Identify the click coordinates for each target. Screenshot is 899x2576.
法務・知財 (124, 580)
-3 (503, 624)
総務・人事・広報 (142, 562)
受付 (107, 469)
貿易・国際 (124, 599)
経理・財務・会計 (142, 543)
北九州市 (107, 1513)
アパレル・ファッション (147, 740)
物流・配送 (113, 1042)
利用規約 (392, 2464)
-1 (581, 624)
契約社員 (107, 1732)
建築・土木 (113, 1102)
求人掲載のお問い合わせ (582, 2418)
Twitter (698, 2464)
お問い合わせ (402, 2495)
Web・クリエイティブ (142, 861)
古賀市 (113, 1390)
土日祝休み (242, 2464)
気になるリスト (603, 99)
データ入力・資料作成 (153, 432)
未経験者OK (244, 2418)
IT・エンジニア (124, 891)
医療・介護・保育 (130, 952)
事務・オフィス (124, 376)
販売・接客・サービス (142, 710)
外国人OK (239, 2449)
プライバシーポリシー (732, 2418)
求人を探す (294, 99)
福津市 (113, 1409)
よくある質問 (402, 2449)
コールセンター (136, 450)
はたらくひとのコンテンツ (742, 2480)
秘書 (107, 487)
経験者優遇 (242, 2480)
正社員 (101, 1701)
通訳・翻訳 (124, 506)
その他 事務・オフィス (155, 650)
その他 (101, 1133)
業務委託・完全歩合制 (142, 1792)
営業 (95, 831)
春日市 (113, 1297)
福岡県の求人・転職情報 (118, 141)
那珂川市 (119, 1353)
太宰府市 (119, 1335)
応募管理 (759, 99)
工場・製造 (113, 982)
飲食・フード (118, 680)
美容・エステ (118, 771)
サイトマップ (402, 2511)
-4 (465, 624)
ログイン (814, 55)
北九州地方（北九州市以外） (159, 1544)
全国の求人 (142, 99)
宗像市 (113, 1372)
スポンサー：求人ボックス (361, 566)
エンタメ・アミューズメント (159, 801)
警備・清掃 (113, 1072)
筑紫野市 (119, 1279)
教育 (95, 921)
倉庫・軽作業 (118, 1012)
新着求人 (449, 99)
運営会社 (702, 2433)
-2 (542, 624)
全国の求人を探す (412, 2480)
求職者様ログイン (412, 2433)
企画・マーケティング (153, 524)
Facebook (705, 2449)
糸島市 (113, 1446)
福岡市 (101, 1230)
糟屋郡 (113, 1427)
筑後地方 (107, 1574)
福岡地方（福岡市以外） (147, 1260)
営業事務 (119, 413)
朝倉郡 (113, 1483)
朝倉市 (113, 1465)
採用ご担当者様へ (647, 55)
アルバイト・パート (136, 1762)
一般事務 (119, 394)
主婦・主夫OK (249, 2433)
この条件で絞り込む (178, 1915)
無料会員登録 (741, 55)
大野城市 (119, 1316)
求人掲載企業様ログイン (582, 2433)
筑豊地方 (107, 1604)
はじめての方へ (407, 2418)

---

## TO BE DONE
Copy every one of the records above line for line, with no changes.

## RESULT OF THIS EXERCISE
Identify the click coordinates for each target. Screenshot is 899x2576.
法務・知財 (124, 580)
-3 (503, 624)
総務・人事・広報 (142, 562)
受付 (107, 469)
貿易・国際 (124, 599)
経理・財務・会計 (142, 543)
北九州市 (107, 1513)
アパレル・ファッション (147, 740)
物流・配送 (113, 1042)
利用規約 (392, 2464)
-1 (581, 624)
契約社員 (107, 1732)
建築・土木 (113, 1102)
求人掲載のお問い合わせ (582, 2418)
Twitter (698, 2464)
お問い合わせ (402, 2495)
Web・クリエイティブ (142, 861)
古賀市 (113, 1390)
土日祝休み (242, 2464)
気になるリスト (603, 99)
データ入力・資料作成 (153, 432)
未経験者OK (244, 2418)
IT・エンジニア (124, 891)
医療・介護・保育 (130, 952)
事務・オフィス (124, 376)
販売・接客・サービス (142, 710)
外国人OK (239, 2449)
プライバシーポリシー (732, 2418)
求人を探す (294, 99)
福津市 (113, 1409)
よくある質問 (402, 2449)
コールセンター (136, 450)
はたらくひとのコンテンツ (742, 2480)
秘書 (107, 487)
経験者優遇 (242, 2480)
正社員 (101, 1701)
通訳・翻訳 (124, 506)
その他 事務・オフィス (155, 650)
その他 (101, 1133)
業務委託・完全歩合制 (142, 1792)
営業 (95, 831)
春日市 (113, 1297)
福岡県の求人・転職情報 (118, 141)
那珂川市 (119, 1353)
太宰府市 (119, 1335)
応募管理 (759, 99)
工場・製造 (113, 982)
飲食・フード (118, 680)
美容・エステ (118, 771)
サイトマップ (402, 2511)
-4 (465, 624)
ログイン (814, 55)
北九州地方（北九州市以外） (159, 1544)
全国の求人 (142, 99)
宗像市 (113, 1372)
スポンサー：求人ボックス (361, 566)
エンタメ・アミューズメント (159, 801)
警備・清掃 (113, 1072)
筑紫野市 (119, 1279)
教育 (95, 921)
倉庫・軽作業 (118, 1012)
新着求人 (449, 99)
運営会社 (702, 2433)
-2 (542, 624)
全国の求人を探す (412, 2480)
求職者様ログイン (412, 2433)
企画・マーケティング (153, 524)
Facebook (705, 2449)
糸島市 (113, 1446)
福岡市 (101, 1230)
糟屋郡 (113, 1427)
筑後地方 (107, 1574)
福岡地方（福岡市以外） (147, 1260)
営業事務 (119, 413)
朝倉郡 (113, 1483)
朝倉市 (113, 1465)
採用ご担当者様へ (647, 55)
アルバイト・パート (136, 1762)
一般事務 (119, 394)
主婦・主夫OK (249, 2433)
この条件で絞り込む (178, 1915)
無料会員登録 (741, 55)
大野城市 (119, 1316)
求人掲載企業様ログイン (582, 2433)
筑豊地方 (107, 1604)
はじめての方へ (407, 2418)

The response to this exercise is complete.